- WHAT THE EXERCISE ASKS: Reproduce the data below verbatim, starting at the line containing "The height and" and continuing through the end of the data. Omit the pictures from your answer.

Dataset entries:
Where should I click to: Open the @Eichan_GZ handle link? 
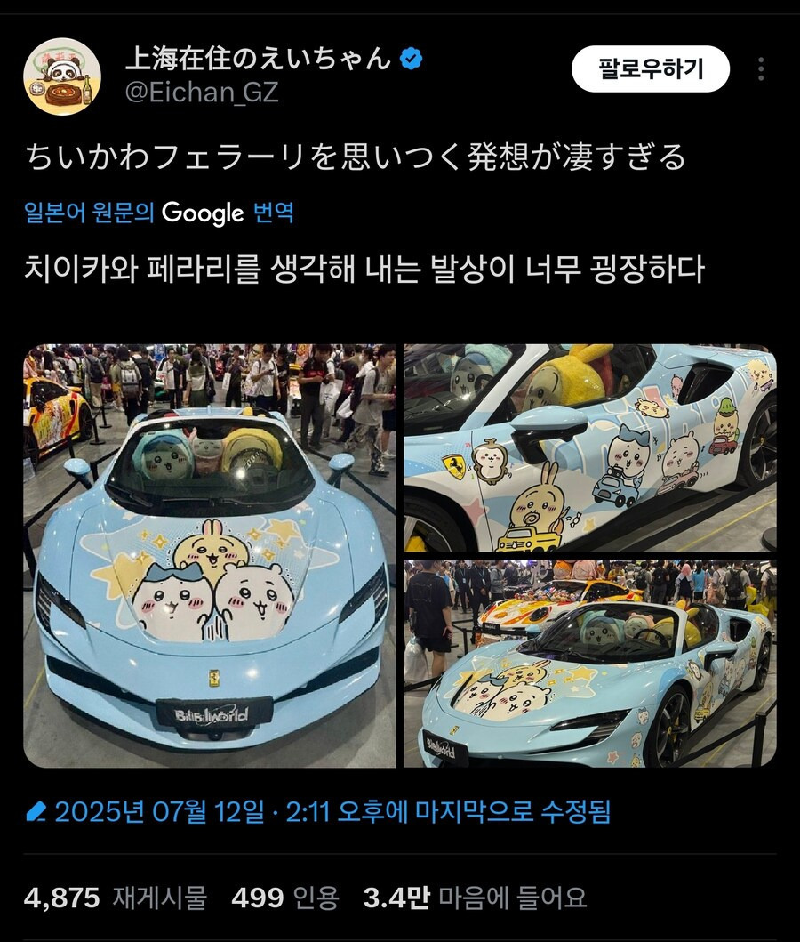tap(202, 93)
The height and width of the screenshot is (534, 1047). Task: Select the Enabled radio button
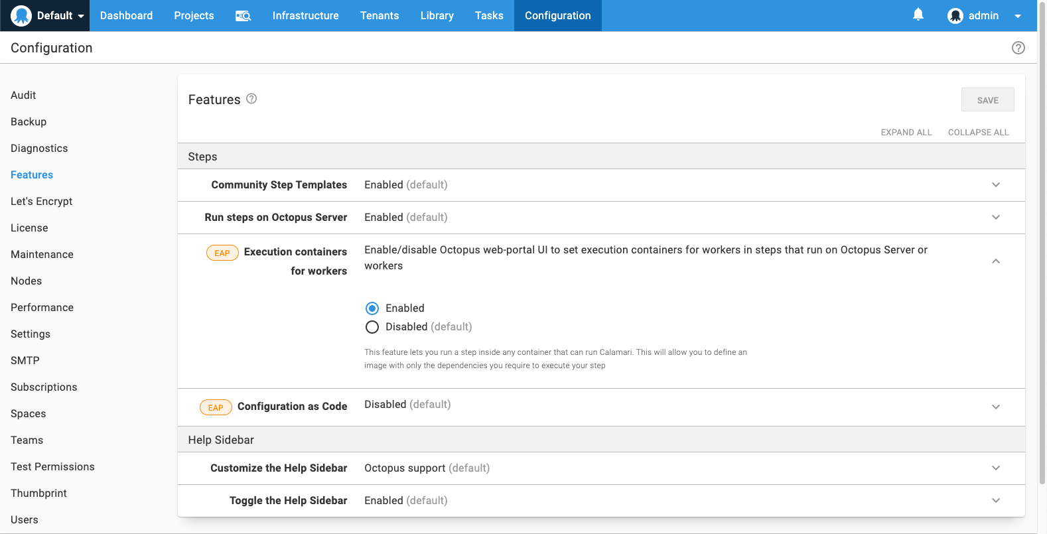(x=372, y=308)
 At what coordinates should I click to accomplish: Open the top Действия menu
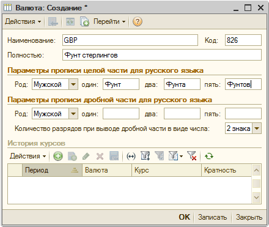coord(23,21)
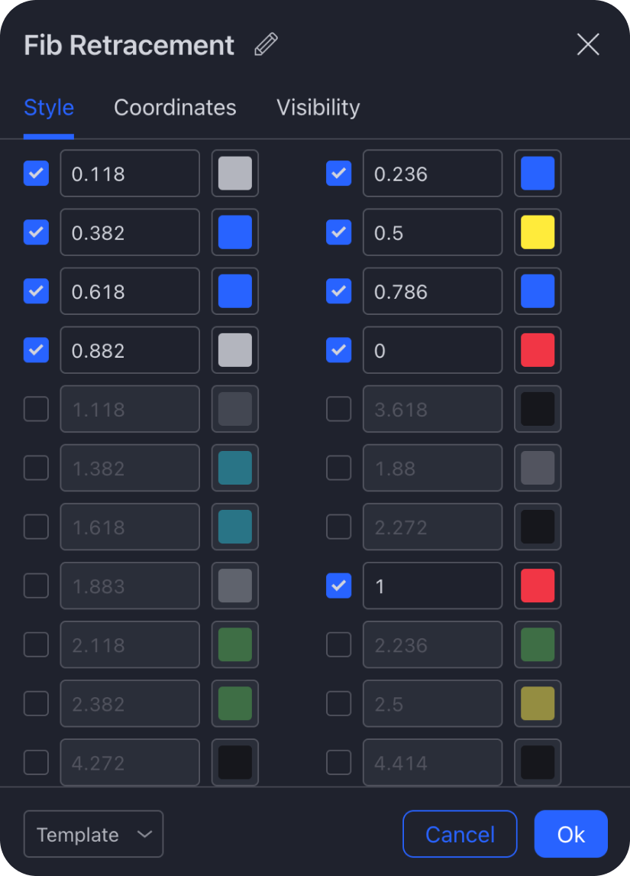630x876 pixels.
Task: Change the gray color for 0.882
Action: [234, 350]
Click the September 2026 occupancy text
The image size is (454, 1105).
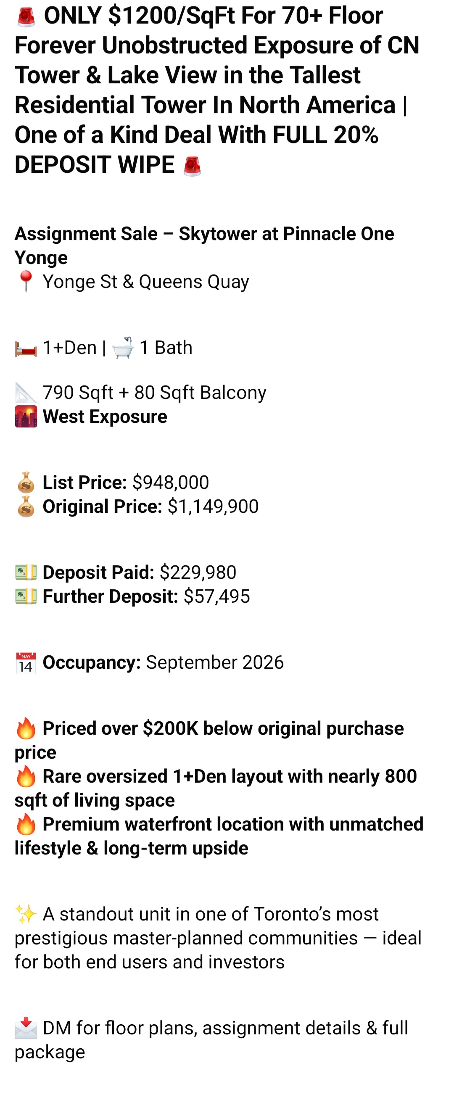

- RESULT:
The height and width of the screenshot is (534, 1047). Task: Select the Enabled radio button
(x=372, y=308)
 At what coordinates should I click to accomplish: Open the top Действия menu
coord(23,21)
630x876 pixels.
Task: Change the gray color for 0.882
Action: [234, 350]
Click the September 2026 occupancy text
The image size is (454, 1105).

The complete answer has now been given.